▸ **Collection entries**

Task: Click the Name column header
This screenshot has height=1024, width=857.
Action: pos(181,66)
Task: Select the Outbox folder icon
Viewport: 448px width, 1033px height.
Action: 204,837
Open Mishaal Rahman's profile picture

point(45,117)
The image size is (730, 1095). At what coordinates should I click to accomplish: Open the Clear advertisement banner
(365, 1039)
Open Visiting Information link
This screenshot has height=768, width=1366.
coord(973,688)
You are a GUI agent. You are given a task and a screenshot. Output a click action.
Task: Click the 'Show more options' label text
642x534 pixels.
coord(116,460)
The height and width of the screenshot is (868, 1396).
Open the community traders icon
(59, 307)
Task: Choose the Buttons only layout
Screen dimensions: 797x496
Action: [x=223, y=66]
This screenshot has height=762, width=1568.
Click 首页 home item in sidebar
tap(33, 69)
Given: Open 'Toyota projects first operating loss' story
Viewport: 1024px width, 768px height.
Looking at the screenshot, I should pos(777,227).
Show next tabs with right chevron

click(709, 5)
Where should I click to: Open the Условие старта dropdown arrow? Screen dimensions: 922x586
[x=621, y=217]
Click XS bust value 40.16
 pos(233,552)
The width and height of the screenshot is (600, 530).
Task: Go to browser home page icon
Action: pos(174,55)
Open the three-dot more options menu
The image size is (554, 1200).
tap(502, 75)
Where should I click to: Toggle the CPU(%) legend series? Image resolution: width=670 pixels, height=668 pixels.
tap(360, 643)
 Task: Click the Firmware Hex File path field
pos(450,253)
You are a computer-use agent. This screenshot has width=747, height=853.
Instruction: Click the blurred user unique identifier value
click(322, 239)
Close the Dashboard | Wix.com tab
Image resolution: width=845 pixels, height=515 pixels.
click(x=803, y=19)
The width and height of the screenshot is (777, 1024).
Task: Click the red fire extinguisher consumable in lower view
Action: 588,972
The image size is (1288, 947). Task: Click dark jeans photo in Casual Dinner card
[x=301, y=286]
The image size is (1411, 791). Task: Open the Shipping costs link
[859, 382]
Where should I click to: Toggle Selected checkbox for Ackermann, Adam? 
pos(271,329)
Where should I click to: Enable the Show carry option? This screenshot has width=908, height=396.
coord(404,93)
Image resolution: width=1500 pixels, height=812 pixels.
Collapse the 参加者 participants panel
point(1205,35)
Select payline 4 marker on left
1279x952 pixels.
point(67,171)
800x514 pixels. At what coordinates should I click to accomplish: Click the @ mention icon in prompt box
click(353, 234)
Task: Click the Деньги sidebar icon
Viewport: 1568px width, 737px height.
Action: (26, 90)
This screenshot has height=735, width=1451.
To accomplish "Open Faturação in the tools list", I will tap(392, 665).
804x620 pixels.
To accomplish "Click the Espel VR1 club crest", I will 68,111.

▸ **Brief**
Above are the records. Identify each line that contains the word "agent".

▸ **Reply to the exercise**
You are a GUI agent. You are given a task and a screenshot. Output a click action.
You are a computer-use agent. This screenshot has width=747, height=853.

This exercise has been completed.